Hannoveraans grootgrondbezitters- en bureaucratengeslacht, waaruit stamden:
Andréas Peter
(Hannover 28 Aug. 1735 Kopenhagen 21 Juni 1797), studeerde aan Duitse universiteiten, maakte grote en langdurige buitenlandse reizen en trad in 1755, door zijn oom geïntroduceerd, in Deense hof- en staatsdienst, nam zitting in economische en financiële bestuurscolleges, waar hij zich deed kennen als voorstander van het heersende collegeregime en van het mercantilisme. Na zijn ontslag in 1770 (z Denemarken, geschiedenis) vestigde hij zich in Duitsland, maar werd in 1772 na Struensee*’s val teruggeroepen. Hij hervatte eerst zijn vroegere werkzaamheden, werd evenwel in 1773 benoemd tot minister van Buitenlandse Zaken en directeur der Duitse kanselarij, welk ambt hij met korte onderbreking, van 1780 tot 1784, tot zijn dood heeft vervuld. In die functie bracht hij met de Russische troonopvolger, Paul de Gottorper, de uiteindelijke regeling tot stand van de Holsteinse kwestie (z Denemarken, geschiedenis). Zijn doel was gedurende de in die jaren in Europa woedende oorlogen de vrede te bewaren, zowel met Engeland als met Rusland, wat hem gelukt is. De welvaart van Denemarken is nooit groter geweest dan gedurende de periode van zijn bestuur. In latere jaren werd zijn economische politiek meer liberaal ; hij was voorstander van verbetering van de sociale positie van de boerenstand, en, op zijn eigen goederen, voor zijn ondergeschikten een goed landheer.
Johann Hartvig Ernst
(Hannover 13 Mei 1712 - Hamburg 18 Febr. 1772), studeerde aan Duitse universiteiten en ondernam buitenlandse reizen, trad in 1732 in Deense hof- en staatsdienst, zoals, sinds de invoering van het absolutisme {z Denemarken, geschiedenis) vele, vooral Noordduitse, jongelieden van adel. Hij fungeerde achtereenvolgens als gezant te Dresden, te Regensburg en te Parijs, werd nadien benoemd tot minister van Buitenlandse Zaken en directeur der Duitse kanselarij. In dit ambt gelukte het hem, in 1750 en in 1767, met de Zweedse en Russische Gottorpers een vergelijk te treffen. Zowel om principiële als om practische redenen, de geringe machtsmiddelen van de Deense staat, wenste hij tijdens de diverse Europese conflicten de vrede te bewaren, wat hem gelukt is. In 1770 moest hij, evenals zijn neveu, ontslag nemen: hij week uit naar Duitsland, waar hij, kort na zijn terugroeping in 1772, is overleden.
DR W. VAN BEDEN
Lit.: A. Friis, Bernstorffeme og Danmark (a dln, Kjöbenhavn 1903-1919).
Johann Heinrich
graaf van, Duits diplomaat (Londen 14 Nov. 1862 - Genève 6 Oct. 1939), was sedert 1908 gezant te Washington. Gedurende Wereldoorlog I werkte hij onafgebroken voor de Amerikaanse neutraliteit. Zijn streven kreeg uit Berlijn echter niet de nodige steun: in Jan. 1917 verhinderde de onbeperkte duikbootoorlog Wilson’s vredesactie en verklaarde de Unie Duitsland de oorlog. Tot aan het einde van de oorlog was Bernstorff ambassadeur te Constantinopel. In 1920 werd hij als democraat in de Rijksdag gekozen, waarin hij tot 1928 zitting had. Hij was voorzitter van de Duitse Liga voor Volkenbond en Vrede en ondervoorzitter van het Wereldverbond van Volkenbondsverenigingen.
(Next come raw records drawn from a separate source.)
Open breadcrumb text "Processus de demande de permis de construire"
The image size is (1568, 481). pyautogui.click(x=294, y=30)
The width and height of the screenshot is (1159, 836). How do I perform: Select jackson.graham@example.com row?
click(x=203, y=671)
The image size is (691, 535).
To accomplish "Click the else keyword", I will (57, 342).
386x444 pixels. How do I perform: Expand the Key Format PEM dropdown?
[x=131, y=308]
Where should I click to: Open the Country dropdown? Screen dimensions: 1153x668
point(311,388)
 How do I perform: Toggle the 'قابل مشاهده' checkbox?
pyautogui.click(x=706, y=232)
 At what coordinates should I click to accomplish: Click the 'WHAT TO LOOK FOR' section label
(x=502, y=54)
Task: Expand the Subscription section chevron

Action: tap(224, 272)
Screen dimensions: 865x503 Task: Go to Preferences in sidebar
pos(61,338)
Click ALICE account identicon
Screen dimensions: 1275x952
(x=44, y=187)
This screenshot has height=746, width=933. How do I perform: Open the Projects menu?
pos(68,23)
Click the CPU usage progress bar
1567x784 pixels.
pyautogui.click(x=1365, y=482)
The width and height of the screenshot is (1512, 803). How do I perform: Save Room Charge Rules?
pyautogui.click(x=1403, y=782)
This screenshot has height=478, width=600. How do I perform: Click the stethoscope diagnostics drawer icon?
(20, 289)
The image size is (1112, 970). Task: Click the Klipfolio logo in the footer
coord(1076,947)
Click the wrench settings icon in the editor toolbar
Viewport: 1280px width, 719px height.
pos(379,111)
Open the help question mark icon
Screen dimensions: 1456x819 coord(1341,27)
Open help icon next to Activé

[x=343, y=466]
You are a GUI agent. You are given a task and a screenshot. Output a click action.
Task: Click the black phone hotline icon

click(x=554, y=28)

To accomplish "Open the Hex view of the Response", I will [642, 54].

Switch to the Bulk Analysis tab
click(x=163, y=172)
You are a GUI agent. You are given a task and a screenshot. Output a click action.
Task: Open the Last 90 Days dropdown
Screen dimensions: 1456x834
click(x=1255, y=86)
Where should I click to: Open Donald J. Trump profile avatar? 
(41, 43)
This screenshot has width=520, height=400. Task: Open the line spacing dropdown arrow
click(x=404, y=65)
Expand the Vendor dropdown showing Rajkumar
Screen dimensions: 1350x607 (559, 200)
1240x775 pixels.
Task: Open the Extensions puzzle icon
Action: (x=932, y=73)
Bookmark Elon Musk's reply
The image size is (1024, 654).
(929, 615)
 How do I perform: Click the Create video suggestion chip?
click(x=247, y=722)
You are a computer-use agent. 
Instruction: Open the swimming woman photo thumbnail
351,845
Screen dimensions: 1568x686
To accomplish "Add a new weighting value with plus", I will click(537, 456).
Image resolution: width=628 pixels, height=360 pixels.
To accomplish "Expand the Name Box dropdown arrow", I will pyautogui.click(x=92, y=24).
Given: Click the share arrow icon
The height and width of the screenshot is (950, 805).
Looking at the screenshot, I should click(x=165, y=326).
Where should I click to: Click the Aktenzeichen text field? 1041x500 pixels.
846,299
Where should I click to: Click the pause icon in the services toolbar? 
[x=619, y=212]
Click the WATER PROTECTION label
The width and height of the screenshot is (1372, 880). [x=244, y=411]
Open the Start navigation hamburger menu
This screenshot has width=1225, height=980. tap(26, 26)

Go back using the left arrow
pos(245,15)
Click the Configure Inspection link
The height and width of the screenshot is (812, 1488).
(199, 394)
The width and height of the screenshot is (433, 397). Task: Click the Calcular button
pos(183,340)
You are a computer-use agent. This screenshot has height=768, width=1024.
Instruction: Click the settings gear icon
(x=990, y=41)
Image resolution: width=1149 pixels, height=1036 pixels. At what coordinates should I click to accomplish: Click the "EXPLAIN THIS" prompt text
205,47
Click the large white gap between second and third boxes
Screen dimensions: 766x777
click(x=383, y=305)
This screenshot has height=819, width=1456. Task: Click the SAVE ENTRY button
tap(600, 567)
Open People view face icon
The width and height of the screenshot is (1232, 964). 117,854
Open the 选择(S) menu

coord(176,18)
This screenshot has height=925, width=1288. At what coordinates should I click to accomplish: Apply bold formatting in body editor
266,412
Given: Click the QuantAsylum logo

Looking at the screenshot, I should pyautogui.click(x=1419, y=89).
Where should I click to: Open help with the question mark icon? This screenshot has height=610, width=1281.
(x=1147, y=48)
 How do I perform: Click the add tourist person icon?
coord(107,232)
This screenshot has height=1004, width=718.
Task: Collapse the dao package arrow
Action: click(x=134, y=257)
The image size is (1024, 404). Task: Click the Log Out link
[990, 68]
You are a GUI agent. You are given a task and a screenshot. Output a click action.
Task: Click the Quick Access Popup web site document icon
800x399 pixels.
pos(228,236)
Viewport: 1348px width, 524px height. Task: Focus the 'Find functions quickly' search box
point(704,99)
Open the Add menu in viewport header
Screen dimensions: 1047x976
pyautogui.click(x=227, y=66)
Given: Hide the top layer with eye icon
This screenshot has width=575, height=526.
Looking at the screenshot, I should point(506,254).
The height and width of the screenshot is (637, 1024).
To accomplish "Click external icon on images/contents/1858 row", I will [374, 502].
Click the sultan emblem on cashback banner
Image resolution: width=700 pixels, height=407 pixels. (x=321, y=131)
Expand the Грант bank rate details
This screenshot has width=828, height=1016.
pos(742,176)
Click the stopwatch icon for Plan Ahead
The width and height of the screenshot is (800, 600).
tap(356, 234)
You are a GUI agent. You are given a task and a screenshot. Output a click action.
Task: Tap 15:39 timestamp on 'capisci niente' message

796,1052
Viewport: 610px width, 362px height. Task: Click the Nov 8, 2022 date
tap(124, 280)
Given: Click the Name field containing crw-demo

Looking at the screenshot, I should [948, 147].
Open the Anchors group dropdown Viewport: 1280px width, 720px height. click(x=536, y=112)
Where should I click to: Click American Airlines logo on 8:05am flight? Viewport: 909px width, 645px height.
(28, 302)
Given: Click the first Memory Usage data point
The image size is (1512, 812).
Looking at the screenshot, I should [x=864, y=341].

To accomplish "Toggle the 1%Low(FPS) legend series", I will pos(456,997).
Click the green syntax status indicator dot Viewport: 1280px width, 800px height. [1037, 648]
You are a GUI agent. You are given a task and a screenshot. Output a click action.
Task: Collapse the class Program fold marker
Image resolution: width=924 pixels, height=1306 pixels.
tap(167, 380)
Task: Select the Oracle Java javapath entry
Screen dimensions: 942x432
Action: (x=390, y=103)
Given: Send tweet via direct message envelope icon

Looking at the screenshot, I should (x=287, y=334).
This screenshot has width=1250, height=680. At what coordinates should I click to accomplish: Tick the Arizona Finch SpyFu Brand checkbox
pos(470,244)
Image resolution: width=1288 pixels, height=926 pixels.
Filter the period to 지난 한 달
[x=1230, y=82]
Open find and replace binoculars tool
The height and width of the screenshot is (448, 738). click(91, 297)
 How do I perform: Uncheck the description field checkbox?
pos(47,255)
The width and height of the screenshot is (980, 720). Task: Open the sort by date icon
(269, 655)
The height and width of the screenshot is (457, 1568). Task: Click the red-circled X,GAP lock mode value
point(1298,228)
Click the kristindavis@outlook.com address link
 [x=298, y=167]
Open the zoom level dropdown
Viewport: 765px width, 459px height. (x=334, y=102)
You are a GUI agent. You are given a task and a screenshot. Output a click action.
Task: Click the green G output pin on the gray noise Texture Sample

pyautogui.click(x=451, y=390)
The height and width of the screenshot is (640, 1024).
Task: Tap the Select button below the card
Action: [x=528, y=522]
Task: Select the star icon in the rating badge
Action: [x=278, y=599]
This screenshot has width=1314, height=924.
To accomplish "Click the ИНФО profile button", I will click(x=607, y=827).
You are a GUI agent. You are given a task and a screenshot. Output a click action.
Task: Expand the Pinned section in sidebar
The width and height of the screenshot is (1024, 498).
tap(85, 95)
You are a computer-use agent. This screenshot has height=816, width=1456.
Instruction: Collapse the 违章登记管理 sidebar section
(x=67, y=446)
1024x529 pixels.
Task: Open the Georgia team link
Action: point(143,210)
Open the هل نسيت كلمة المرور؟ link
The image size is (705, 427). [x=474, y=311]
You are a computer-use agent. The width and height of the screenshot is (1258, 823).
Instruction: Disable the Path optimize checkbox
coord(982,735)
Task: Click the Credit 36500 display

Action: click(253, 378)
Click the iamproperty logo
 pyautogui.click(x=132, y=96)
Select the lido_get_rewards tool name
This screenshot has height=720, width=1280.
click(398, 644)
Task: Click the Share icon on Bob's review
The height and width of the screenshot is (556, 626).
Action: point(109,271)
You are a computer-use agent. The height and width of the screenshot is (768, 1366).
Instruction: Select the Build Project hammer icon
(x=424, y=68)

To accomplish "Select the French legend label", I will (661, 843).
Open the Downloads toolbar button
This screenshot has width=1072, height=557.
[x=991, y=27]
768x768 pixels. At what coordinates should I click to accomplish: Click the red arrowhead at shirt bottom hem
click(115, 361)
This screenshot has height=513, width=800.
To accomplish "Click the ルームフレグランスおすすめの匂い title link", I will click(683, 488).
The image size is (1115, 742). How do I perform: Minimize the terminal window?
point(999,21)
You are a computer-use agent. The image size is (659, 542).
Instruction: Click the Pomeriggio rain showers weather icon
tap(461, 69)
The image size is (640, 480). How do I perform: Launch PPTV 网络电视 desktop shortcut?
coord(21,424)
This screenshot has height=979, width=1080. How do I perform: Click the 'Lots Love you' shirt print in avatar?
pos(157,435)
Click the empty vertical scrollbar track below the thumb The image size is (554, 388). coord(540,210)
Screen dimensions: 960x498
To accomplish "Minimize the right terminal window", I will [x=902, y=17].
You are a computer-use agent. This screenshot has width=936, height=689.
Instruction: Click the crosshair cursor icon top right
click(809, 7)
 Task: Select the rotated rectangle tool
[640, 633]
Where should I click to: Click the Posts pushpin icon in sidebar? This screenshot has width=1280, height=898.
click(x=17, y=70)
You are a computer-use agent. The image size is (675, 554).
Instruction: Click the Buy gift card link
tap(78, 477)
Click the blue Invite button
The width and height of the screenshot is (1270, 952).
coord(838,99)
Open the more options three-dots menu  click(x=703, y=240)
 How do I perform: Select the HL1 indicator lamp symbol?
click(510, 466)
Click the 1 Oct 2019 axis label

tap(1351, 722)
Nadat Duitsland als lid van de Volkenbond toegelaten was (1926), vertegenwoordigde Bernstorff zijn land in de Ontwapeningscommissie. Hij leefde sedert 1933 in ballingschap. Van zijn hand verschenen Deutschland und Amerika: Erinnerungen aus dem fünfjährigen Kriege (1920) en zijn Mémoires in 1936.